JAKARTA, Beritalima.com– Setelah kebakaran melanda Kilang Refinery Unit (RU) VI Balongan, Indramayu, awal pekan ini, diperkirakan hal itu akan berdampak signifikan terhadapo jumlah produksi Bahan Bakar Minya (BBM) secara nasional.
Karena itu, papar politisi senior di Komisi membidangi Energi Sumber Daya Mineral (ESDM), Ilmu Pengetahuan dan Teknologi (Iptel) serta Lingkungan Hidup (LH), Dr H Mulyanto, Pemerintahan Presiden Joko Widodo (Jokowi) harus kerja keras melaksanakan recovery, meningkatkan kinerja untuk pengembangan dan pembangunan kilang BBM nasional.
Sebab selama ini, kata anggota Komisi VII DPR RI itu, pengembangan serta pembangunan kilang BBM ini masih sangat lamban. “Hampir 25 tahun sejak pengoperasian RU VII Kasim di Papua 1997, dengan kapasitas 10 ribu barel per hari (bph), praktis tidak ada lagi pembangunan kilang minyak baru.
Hari ini dari total 6 kilang yang ada (karena RU I Pangkalan Brandan ditutup operasi 2007) Pertamina mampu menghasilkan BBM 850 – 950 ribu bph, dimana kontribusi RU VI Balongan 16 persen dari total produksi kilang atau 125 ribu bph yang kemudian ditingkatkan menjadi 150 ribu bph.

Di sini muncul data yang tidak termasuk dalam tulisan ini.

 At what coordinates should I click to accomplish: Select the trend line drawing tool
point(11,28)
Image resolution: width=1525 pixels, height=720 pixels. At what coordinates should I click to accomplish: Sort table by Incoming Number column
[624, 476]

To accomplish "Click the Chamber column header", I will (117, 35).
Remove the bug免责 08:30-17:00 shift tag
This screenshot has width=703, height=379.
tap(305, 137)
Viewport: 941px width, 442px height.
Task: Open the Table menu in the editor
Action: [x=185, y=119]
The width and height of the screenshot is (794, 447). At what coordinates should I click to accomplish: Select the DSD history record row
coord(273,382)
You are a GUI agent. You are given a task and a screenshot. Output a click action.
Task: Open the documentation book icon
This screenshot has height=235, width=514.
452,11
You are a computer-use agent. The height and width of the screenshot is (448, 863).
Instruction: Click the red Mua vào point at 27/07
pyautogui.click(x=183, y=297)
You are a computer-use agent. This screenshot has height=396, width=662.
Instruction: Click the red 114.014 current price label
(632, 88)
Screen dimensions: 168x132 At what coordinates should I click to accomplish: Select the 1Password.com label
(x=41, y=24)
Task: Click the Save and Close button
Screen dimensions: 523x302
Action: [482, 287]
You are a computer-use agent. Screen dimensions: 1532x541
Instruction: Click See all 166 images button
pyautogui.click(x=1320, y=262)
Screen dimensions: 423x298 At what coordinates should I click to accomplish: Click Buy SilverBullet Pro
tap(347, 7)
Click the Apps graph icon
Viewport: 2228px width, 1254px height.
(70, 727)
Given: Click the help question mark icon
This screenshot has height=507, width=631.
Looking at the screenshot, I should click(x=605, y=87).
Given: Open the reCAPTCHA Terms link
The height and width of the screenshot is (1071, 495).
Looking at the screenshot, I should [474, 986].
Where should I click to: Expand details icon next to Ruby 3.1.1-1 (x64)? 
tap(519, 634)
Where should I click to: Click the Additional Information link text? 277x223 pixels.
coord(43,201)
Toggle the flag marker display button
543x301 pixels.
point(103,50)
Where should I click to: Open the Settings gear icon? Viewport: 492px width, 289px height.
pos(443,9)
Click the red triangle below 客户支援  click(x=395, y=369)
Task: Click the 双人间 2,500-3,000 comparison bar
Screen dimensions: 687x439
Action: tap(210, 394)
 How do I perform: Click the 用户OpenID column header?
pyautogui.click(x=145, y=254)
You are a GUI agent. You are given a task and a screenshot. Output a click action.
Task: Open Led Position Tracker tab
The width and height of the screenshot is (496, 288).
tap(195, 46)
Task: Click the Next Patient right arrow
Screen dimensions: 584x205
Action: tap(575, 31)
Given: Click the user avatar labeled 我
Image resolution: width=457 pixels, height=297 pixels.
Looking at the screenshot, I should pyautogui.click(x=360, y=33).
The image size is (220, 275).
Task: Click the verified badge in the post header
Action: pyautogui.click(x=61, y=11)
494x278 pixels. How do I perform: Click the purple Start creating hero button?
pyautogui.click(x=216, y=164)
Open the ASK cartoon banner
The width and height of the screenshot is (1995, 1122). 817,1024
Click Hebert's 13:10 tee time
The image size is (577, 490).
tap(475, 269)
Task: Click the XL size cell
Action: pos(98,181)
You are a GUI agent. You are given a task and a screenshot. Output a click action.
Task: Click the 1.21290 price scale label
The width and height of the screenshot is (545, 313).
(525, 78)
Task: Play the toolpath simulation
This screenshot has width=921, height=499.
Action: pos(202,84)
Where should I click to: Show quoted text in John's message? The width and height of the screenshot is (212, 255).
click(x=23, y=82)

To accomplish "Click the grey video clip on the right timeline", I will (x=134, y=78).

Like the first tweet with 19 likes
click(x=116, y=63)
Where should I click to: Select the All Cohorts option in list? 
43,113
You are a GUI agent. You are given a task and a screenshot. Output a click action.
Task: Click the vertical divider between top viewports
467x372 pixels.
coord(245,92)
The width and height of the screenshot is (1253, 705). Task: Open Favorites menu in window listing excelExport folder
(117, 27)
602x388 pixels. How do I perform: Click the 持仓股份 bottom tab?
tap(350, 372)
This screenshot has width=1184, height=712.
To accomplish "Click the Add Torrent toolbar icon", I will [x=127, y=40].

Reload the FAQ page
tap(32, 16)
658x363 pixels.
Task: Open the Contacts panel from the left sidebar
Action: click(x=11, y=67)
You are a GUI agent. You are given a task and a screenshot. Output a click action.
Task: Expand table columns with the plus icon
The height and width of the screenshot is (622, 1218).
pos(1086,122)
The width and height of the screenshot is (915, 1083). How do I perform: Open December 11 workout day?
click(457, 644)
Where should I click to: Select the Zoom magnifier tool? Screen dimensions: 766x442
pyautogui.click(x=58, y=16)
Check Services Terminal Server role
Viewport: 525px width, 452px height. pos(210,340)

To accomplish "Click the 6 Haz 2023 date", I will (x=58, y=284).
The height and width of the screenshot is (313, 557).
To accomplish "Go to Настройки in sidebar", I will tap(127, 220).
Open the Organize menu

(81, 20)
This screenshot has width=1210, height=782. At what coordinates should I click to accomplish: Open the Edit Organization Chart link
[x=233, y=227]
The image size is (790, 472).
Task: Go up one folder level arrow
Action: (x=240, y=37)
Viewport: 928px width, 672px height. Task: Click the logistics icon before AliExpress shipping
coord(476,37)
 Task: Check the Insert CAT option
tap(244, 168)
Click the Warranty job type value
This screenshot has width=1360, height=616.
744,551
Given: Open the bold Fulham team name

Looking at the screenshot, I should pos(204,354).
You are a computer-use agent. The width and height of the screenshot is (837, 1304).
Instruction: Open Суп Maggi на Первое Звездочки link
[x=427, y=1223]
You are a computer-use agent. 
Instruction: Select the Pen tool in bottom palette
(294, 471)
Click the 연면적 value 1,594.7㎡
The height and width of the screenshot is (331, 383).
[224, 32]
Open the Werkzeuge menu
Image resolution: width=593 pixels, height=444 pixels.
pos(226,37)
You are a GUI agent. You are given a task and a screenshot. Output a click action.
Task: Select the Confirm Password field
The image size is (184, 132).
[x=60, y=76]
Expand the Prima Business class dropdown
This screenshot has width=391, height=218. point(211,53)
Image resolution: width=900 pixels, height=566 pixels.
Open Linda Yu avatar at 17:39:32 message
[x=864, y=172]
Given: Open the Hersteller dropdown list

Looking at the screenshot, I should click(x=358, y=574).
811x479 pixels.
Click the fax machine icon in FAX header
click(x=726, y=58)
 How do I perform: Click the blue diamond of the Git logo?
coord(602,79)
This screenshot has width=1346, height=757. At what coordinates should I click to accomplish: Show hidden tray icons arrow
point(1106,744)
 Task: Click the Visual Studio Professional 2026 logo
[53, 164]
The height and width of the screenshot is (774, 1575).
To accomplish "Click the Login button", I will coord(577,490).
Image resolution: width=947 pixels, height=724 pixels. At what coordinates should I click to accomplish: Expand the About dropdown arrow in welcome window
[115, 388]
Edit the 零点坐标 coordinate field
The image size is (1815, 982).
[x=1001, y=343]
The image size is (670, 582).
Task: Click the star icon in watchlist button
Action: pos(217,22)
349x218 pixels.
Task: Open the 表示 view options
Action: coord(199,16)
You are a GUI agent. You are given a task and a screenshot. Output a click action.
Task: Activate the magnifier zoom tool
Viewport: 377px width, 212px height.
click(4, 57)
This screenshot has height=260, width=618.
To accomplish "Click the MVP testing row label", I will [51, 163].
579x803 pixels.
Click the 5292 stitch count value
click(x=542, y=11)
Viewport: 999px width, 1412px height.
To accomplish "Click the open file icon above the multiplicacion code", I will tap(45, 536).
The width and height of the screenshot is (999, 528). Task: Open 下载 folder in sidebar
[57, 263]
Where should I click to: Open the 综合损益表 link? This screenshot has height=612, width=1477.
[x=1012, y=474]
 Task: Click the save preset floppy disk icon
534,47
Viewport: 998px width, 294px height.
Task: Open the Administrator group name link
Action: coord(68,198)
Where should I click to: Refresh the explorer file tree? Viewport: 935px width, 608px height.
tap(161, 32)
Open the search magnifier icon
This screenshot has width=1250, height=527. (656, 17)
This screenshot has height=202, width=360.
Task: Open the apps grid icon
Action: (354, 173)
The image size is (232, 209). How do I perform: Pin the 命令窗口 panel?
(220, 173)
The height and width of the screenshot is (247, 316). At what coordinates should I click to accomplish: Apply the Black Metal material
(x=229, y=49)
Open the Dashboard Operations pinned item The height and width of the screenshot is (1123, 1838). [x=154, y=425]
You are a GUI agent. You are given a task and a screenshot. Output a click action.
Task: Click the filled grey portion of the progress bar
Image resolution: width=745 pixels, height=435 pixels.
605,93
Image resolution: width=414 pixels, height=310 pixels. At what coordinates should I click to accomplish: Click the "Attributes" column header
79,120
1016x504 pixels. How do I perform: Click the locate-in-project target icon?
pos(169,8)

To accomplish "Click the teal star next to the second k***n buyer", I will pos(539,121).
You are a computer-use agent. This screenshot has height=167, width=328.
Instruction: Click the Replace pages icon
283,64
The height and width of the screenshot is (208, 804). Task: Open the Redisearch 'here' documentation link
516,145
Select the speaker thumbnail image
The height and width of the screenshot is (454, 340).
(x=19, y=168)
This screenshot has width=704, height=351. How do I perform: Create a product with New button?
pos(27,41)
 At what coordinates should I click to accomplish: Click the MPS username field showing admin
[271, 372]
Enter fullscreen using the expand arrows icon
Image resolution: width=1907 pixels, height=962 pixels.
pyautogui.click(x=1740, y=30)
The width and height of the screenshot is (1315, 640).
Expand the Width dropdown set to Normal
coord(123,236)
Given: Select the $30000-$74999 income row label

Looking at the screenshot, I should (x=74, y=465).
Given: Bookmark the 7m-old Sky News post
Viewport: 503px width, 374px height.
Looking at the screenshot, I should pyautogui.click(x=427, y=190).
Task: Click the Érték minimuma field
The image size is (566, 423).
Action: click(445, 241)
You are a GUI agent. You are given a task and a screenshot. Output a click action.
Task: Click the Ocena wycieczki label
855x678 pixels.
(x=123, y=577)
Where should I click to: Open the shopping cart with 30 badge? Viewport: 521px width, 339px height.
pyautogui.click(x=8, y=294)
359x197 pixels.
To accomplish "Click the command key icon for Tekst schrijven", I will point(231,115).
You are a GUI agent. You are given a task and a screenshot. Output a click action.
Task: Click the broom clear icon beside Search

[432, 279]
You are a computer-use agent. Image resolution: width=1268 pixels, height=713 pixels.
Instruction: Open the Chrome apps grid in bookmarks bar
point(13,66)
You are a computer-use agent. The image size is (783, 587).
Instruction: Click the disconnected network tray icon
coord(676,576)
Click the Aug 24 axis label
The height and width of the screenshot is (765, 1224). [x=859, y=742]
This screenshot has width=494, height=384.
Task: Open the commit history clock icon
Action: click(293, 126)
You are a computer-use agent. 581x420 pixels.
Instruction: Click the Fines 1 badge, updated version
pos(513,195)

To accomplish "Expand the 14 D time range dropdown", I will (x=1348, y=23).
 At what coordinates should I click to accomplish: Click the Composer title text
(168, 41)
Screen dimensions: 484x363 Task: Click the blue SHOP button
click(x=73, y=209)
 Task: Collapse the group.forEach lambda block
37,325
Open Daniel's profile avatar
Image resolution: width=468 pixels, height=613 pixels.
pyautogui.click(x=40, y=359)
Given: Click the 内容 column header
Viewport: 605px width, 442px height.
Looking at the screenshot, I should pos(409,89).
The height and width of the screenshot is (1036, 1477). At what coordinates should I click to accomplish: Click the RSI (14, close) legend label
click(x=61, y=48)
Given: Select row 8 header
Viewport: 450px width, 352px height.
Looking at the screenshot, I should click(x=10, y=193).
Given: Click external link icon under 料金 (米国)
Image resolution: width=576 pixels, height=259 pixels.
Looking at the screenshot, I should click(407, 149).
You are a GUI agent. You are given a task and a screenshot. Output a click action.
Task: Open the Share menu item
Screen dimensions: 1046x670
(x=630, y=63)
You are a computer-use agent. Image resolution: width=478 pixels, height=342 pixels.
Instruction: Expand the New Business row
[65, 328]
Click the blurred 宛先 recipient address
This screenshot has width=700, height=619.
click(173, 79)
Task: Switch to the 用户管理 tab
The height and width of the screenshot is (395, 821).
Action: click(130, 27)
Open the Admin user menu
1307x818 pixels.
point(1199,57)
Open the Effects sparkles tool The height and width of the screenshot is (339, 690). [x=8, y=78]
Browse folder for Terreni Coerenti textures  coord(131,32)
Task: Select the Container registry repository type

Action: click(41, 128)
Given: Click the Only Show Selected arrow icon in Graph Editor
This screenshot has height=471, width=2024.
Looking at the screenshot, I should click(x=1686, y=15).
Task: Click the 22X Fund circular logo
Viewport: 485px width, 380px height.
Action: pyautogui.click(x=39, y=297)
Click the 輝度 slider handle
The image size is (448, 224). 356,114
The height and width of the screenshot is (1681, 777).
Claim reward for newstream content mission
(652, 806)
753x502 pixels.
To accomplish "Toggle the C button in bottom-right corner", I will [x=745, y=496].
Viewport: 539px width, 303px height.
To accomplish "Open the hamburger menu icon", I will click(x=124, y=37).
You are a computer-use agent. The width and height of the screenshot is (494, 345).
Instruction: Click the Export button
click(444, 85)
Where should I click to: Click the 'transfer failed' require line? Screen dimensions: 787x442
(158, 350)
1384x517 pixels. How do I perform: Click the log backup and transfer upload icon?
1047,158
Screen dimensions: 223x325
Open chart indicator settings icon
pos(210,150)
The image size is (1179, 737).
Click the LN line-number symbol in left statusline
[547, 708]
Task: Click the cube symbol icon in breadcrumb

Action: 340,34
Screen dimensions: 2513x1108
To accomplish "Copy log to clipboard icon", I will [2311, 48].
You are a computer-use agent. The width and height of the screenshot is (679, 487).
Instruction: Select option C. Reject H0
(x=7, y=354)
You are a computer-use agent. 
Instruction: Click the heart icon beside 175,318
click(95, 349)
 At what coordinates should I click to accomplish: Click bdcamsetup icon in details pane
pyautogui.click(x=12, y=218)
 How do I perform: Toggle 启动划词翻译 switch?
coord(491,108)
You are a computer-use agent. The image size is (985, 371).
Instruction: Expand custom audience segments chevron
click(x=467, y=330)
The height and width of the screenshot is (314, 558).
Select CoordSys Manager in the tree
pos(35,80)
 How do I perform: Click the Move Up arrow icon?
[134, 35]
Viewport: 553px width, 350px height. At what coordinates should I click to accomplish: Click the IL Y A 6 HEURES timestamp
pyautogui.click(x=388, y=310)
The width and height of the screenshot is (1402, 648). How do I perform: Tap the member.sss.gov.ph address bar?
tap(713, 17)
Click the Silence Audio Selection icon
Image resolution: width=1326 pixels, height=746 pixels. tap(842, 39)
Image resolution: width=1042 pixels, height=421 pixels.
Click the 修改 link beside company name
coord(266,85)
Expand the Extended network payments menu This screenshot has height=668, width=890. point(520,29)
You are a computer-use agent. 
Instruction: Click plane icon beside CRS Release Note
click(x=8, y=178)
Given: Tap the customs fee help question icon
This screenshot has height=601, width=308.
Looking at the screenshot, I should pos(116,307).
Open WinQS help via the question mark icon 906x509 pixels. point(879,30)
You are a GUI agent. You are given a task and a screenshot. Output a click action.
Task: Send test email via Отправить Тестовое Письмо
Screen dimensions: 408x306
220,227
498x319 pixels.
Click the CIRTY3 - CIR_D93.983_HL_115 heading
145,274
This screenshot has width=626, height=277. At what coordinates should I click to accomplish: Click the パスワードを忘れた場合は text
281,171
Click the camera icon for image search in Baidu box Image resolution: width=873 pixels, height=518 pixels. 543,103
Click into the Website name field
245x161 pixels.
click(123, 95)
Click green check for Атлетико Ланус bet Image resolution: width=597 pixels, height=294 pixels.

Kita belum mengetahui persis apa pasca musibah ini, RU VI Balongan dapat mempertahankan tingkat produksinya. Bila tidak, kita kehilangan produksi bbm sejumlah 16 persen. “Kita berdoa, agar hal ini tidak terjadi,” kata wakil rakyat dari Dapil III Provinsi Banten itu menanggapi insiden kebakaran kilang minyak Pertamina di Balongan.
Ditambahkan Wakil Ketua Fraksi Partai Keadilan Sejahtera (PKS) bidang Industri dan Pembangunan ini, sebelumnya PT Pertamina sudah berencana mengembangkan kilang-kilang yang ada dan menambah 2 kilang baru, yakni Kilang Tuban dengan kapasitas terpasang 300 ribu bph dan Kilang Bontang.
Mulyanto menilai, bila rencana ini sukses PT Pertamina diperkirakan akan mengolah minyak 2.2 juta bph dan mampu mencapai swasembada BBM di 2023. “Namun, rencana ini serasa mimpi. Pembangunan Kilang Tuban terus molor. “Kilang Bontang dibatalkan karena kekurangan lahan dan terakhir terjadi musibah kebakaran di Kilang Balongan,” kata Mulyanto.
Dia memperkirakan, bakal terus terjadi peningkatan impor BBM akibat sedikitnya jumlah dan kapasitas kilang kita. Dampaknya defisit transaksi berjalan dari sektor migas akan melonjak. “Dengan kebutuhan BBM hari ini yang sebesar 1.6 juta barel, maka praktis kekurangannya sebesar 800 ribu bph dipenuhi dari impor,” jelas Mulyanto.
Data Badan Pusat Statistik (BPS) menunjukkan, BBM olahan mendominasi defisit transaksi migas nasional USD 12 milyar di 2019. Pada sisi lain, 2050 Kementerian ESDM memperkirakan kebutuhan BBM nasional mencapai 4 juta bph.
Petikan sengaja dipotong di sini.